▶ **Supplied data**:
** Start **
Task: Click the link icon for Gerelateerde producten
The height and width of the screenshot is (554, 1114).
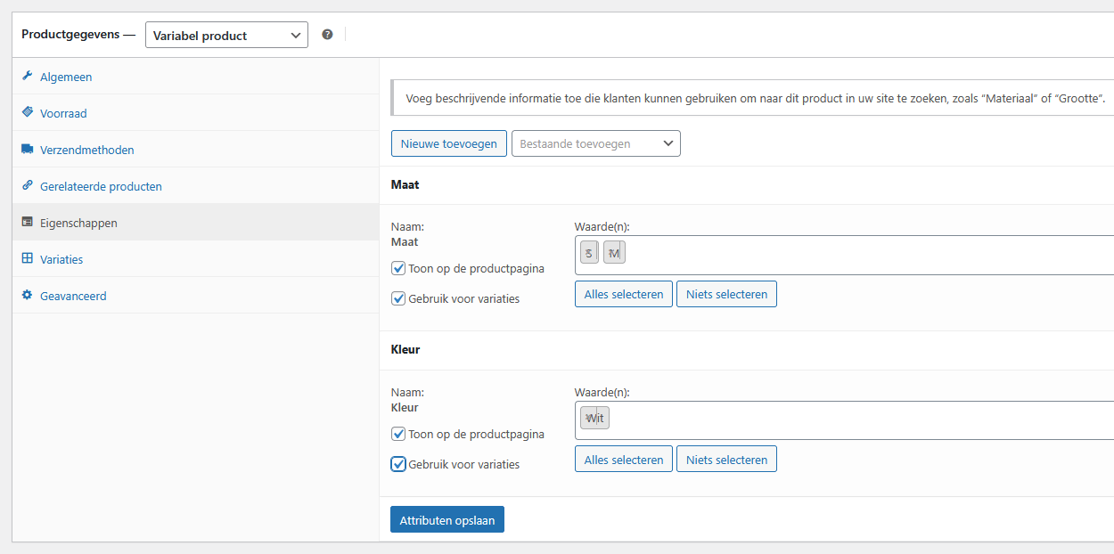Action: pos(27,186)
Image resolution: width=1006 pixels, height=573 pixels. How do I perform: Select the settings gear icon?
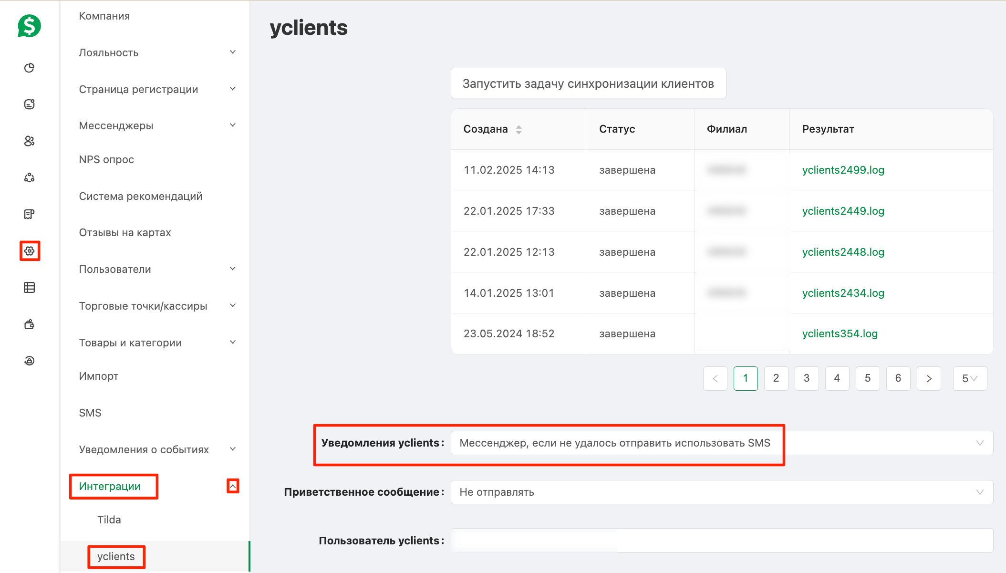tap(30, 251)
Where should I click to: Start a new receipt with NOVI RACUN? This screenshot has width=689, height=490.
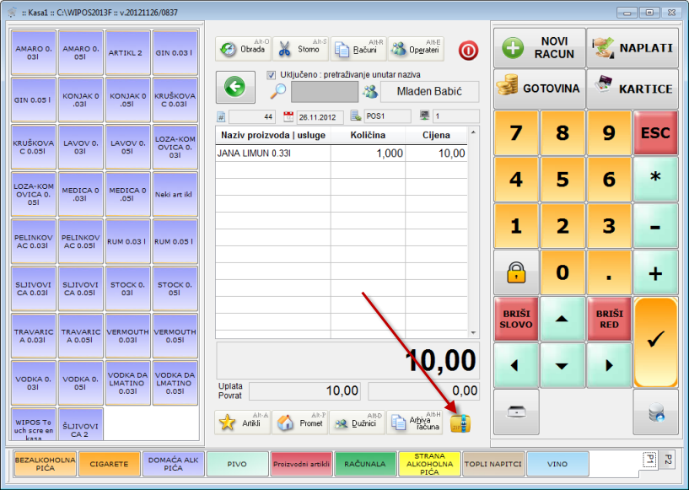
** End **
▶ **Short problem**:
Count the lines in the listing above that contain the string "screenshot", treating uppercase and lowercase as distinct. Reply with the number alone.

▶ **Output for this task**:
2